The real world dangers of Pokémon GO
By Ross Walker
Ever since I was a child, I can remember all types of fads. There were yo-yo's, hoola hoops, marbles, collecting footy cards, et cetera, et cetera. Probably the most bizarre fad is the most recent obsession with Pokémon GO.
Even though I personally do not really care, Pokémon GO is an augmented reality, free-to-play mobile game using smart phone GPS capabilities. The game enables players to search, locate and capture more than 100 species of Pokémon in a variety of real-world locations.
Pokémon GO was launched in July of this year, and for some reason, has taken the world by storm. The game became the top-grossing app in the United States within 13 hours of its release. It averages around 4-5 million downloads a day.
The only advantage I can see to this rather bizarre phenomenon is that unlike typical video games, it does require the player to get off their backside and move.

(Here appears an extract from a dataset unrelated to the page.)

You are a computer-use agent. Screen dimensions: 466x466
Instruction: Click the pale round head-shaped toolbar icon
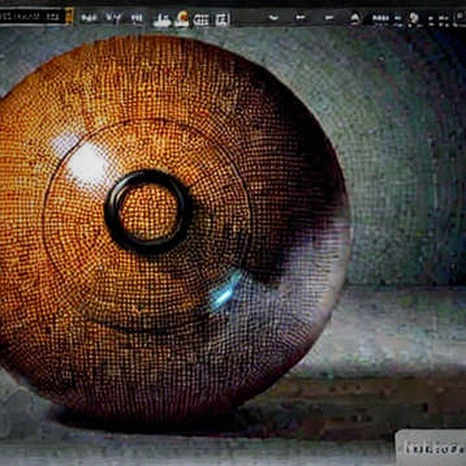pos(414,19)
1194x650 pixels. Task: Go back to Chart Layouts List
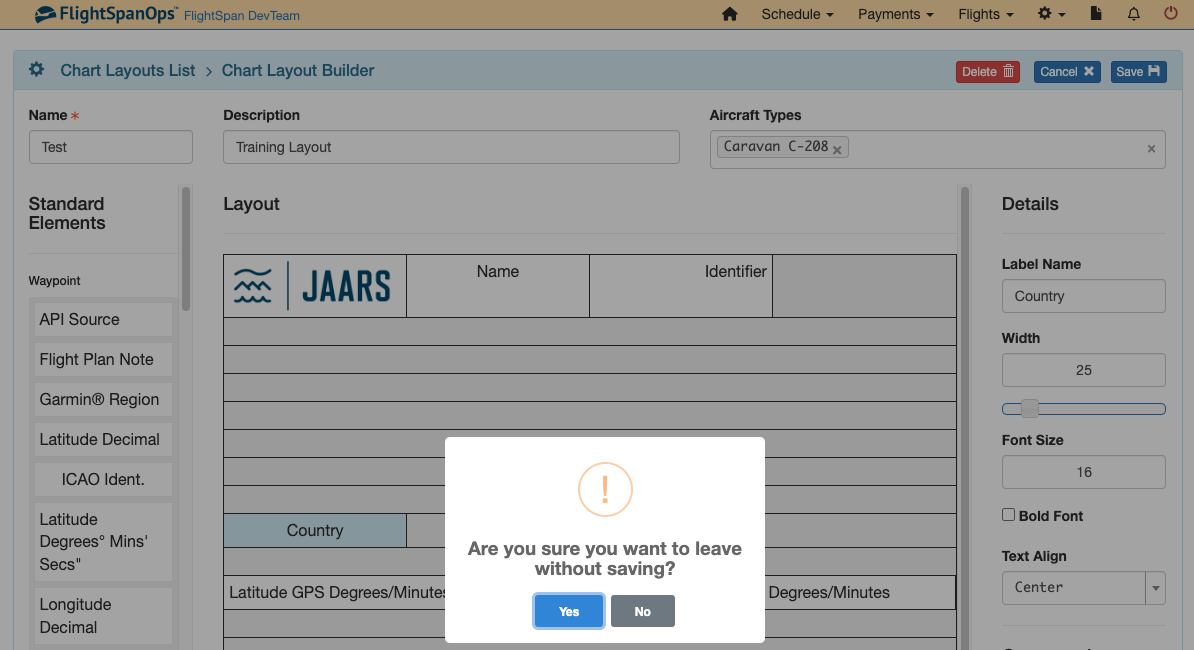click(x=127, y=70)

While some commentators are lauding the benefits of Pokémon GO because it is encouraging inactive people to become active, it has also induced a number of traffic accidents, injuries and in one case even caused a person to fall off a cliff because of the distraction of the game.

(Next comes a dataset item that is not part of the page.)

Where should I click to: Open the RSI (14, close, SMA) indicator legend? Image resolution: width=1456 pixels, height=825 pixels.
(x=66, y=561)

A new study using the social media platform Twitter has estimated that Pokémon GO was responsible for around 114,000 incidences over 10 days, such as a distraction from either the driver, passenger or pedestrian. Some of these incidents also included motor vehicles. In 20% of cases, it appeared that the person was driving while playing the game. There were 14 reported motor vehicle accidents, including one incident where the driver crashed into a tree.
I believe we live in a very sad world where people need a mobile computer app to motivate them to exercise. I would have thought prevention of death from a number of common diseases could be enough motivation for anyone, but clearly I am wrong.
We are already seeing significant carnage from the use of mobile phones while driving, despite the fact that it is highly illegal. The other day, I was being driven to the airport during peak hour. I was in the Eastern distributor tunnel and looked over and saw the woman in the car next to me sending a message on her mobile phone while she was driving. I was tempted to take a photo of her number plate and send it to the police.
What people do in their own leisure time is clearly their own business, but when it puts themselves and other people at risk such, as is clearly the case with Pokémon GO, I believe we need to take a long hard look at our behaviour.
Many people would see the game as a harmless bit of fun, but clearly there are some people out there who do not know the difference between fun and danger.